An unrecognized wound of the bowel in the course of a pelvic operation is almost certainly fatal. Accidental injuries, such as punctures and cuts, require immediate suture, and I have never known any harm follow. On the other hand, ragged tears in thickened and inflamed bowel require careful consideration in order to spare patients the inconvenience and distress of fæcal fistulæ.

In regard to small intestine a very small opening may occasionally be safely secured with fine silk, but in most cases it is wiser, if the bowel is thickened and inflamed around the hole, to resect well wide of the damaged portion and join the cut ends (circular enterorrhaphy).

Holes low down in the rectum are difficult to suture securely. These should be treated by drainage, using a wide rubber drain; the convalescence will be tedious, but the fistula will close.

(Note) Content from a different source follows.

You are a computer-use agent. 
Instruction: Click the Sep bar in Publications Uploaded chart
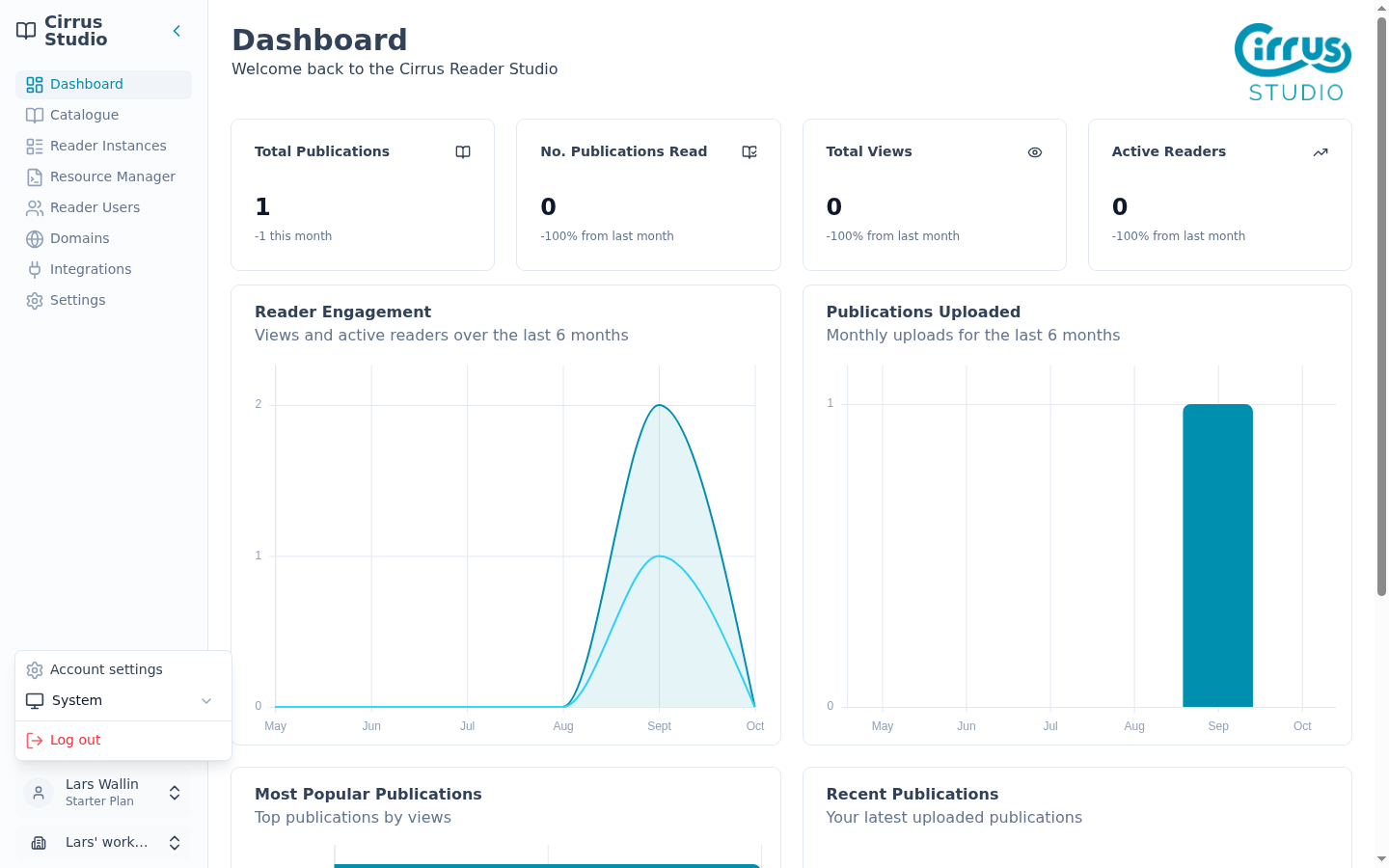tap(1217, 556)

It is useful to remember that if the rubber tube be too long it may enter the hole in the bowel and thus maintain the fistula. On one occasion I was asked to close a fæcal fistula which had followed an oöphorectomy. This fistula persisted five years. At the operation I found a hole in the sigmoid flexure with its margins adherent to the opening in the parietes, so that the tube passed directly into the bowel. The gut was detached and the opening closed with sutures, and it gave no further trouble.

If, in the course of an ovariotomy or hysterectomy, the surgeon discovers a cancerous stricture in the colon or cæcum he should resect the affected section, if it permits of this treatment; otherwise lateral anastomosis should be performed. (See Vol. II.)

Intestinal obstruction. It is difficult to estimate with any approach to accuracy the relative frequency of intestinal obstruction after operations on the uterus and its appendages; nevertheless the danger is real. The obstruction may be acute or chronic: it may occur within thirty hours of the operation or be delayed for months or years. The causes may be arranged under five headings:—

1. Adhesions to the abdominal wound.

2. Adhesions to the pedicle, stump, or a raw surface in the pelvis.

3. Strangulation around an adventitious band.

4. Obstruction due to an overlooked cancer in the colon.